What this task involves — Scan the records beneath this line for the line holding "Instruction: Open the Watch Tutorial link" and the line holding "Click the forward", then transcribe exactly those two and all lines between.

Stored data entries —
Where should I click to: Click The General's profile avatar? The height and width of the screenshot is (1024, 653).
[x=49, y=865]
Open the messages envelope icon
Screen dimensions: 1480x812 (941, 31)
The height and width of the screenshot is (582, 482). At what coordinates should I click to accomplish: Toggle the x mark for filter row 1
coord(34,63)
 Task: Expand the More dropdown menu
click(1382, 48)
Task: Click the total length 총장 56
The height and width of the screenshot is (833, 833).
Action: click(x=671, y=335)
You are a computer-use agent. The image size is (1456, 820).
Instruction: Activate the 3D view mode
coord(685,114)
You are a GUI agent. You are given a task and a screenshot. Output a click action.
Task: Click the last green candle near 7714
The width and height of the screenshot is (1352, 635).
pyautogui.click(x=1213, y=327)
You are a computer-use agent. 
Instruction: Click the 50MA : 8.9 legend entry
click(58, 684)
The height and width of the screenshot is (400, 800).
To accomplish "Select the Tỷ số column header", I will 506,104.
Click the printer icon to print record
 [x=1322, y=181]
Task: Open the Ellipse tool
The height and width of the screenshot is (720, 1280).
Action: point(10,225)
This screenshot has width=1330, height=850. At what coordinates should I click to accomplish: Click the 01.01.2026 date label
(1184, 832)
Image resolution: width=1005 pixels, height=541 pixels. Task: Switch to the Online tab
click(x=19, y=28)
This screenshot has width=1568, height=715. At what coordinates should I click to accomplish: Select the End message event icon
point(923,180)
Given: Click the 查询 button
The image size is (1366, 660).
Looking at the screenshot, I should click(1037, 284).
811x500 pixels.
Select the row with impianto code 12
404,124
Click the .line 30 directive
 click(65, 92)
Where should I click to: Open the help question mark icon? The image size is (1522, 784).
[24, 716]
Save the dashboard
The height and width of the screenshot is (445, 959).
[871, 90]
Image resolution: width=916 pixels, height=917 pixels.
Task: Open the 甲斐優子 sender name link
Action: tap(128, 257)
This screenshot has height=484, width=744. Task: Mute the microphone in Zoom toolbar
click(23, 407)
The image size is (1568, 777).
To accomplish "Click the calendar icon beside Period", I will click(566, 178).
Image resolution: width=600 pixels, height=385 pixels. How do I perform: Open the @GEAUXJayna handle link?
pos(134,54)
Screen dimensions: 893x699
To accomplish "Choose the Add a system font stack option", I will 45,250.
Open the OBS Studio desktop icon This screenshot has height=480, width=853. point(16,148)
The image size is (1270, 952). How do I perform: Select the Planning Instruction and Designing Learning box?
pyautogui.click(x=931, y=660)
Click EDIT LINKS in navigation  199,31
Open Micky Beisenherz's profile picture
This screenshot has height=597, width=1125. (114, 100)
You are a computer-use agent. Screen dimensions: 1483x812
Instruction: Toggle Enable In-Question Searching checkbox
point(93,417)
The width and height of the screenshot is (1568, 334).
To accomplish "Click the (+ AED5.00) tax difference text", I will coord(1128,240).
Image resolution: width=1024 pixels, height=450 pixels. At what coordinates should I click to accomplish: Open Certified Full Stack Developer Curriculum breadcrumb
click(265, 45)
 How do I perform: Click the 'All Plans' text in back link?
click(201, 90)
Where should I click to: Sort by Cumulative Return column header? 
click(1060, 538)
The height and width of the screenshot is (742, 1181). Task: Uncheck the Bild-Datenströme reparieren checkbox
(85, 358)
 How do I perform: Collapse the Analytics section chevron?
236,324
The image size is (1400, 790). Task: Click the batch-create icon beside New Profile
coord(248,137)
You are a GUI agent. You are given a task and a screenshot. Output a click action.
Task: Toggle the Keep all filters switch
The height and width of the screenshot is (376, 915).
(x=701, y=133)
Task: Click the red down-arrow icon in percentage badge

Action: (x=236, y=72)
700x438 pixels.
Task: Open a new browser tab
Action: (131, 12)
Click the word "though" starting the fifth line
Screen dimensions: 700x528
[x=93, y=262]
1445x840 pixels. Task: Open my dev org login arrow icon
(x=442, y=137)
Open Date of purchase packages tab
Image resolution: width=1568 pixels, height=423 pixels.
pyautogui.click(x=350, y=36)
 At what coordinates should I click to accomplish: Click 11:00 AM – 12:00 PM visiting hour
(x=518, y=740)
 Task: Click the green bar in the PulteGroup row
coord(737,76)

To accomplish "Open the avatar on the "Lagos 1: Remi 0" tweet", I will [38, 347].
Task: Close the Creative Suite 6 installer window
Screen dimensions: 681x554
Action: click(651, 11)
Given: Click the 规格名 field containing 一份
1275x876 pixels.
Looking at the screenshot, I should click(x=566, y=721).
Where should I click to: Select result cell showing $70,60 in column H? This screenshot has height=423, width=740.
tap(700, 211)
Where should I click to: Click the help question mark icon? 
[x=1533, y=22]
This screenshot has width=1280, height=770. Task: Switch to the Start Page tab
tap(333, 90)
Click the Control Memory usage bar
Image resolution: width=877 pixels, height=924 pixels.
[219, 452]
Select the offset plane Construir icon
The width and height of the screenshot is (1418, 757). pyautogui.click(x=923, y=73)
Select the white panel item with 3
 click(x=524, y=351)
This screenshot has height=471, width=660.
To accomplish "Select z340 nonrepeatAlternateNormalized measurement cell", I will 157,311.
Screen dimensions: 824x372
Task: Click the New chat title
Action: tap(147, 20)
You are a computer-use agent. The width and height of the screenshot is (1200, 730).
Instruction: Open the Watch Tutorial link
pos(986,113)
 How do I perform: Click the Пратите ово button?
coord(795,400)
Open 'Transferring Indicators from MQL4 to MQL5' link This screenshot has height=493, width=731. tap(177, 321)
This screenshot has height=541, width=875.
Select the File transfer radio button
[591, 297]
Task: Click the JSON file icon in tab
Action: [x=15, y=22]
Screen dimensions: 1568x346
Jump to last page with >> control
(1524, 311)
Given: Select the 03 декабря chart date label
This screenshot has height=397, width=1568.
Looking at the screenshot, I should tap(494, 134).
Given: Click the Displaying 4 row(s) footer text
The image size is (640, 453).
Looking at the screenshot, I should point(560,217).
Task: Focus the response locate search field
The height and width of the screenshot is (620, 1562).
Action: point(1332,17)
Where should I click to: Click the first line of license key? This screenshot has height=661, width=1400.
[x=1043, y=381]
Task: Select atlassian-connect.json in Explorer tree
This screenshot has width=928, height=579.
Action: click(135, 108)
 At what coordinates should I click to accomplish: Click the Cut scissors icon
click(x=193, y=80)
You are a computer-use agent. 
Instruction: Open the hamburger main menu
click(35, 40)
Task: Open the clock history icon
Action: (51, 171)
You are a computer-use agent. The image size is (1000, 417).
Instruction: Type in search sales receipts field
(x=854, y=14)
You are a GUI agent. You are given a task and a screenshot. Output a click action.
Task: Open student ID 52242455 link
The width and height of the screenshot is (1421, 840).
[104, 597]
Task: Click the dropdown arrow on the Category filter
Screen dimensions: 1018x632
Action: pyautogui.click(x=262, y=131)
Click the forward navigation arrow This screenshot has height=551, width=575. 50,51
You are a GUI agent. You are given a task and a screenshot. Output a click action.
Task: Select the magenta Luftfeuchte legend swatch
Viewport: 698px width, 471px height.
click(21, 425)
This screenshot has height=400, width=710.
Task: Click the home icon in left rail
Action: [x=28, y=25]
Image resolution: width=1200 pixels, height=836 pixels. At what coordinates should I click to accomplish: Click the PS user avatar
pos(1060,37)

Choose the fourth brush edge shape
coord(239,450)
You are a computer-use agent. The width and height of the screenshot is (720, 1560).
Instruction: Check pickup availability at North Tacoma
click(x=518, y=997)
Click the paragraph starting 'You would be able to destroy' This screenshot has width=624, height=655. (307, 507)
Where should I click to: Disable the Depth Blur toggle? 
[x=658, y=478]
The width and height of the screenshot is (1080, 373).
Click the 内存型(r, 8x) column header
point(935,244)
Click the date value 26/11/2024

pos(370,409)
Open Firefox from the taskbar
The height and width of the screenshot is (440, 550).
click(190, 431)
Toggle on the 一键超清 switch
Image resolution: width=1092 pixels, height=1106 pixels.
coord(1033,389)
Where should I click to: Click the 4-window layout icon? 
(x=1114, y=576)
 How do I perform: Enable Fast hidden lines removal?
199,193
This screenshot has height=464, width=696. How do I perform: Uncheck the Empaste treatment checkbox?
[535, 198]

Solution —
Instruction: Open the Watch Tutorial link
pos(986,113)
 How do I perform: Click the Пратите ово button?
coord(795,400)
Open 'Transferring Indicators from MQL4 to MQL5' link This screenshot has height=493, width=731. tap(177, 321)
This screenshot has height=541, width=875.
Select the File transfer radio button
[591, 297]
Task: Click the JSON file icon in tab
Action: [x=15, y=22]
Screen dimensions: 1568x346
Jump to last page with >> control
(1524, 311)
Given: Select the 03 декабря chart date label
This screenshot has height=397, width=1568.
Looking at the screenshot, I should tap(494, 134).
Given: Click the Displaying 4 row(s) footer text
The image size is (640, 453).
Looking at the screenshot, I should point(560,217).
Task: Focus the response locate search field
The height and width of the screenshot is (620, 1562).
Action: point(1332,17)
Where should I click to: Click the first line of license key? This screenshot has height=661, width=1400.
[x=1043, y=381]
Task: Select atlassian-connect.json in Explorer tree
This screenshot has width=928, height=579.
Action: click(135, 108)
 At what coordinates should I click to accomplish: Click the Cut scissors icon
click(x=193, y=80)
You are a computer-use agent. 
Instruction: Open the hamburger main menu
click(35, 40)
Task: Open the clock history icon
Action: (51, 171)
You are a computer-use agent. The image size is (1000, 417).
Instruction: Type in search sales receipts field
(x=854, y=14)
You are a GUI agent. You are given a task and a screenshot. Output a click action.
Task: Open student ID 52242455 link
The width and height of the screenshot is (1421, 840).
[104, 597]
Task: Click the dropdown arrow on the Category filter
Screen dimensions: 1018x632
Action: pyautogui.click(x=262, y=131)
Click the forward navigation arrow This screenshot has height=551, width=575. 50,51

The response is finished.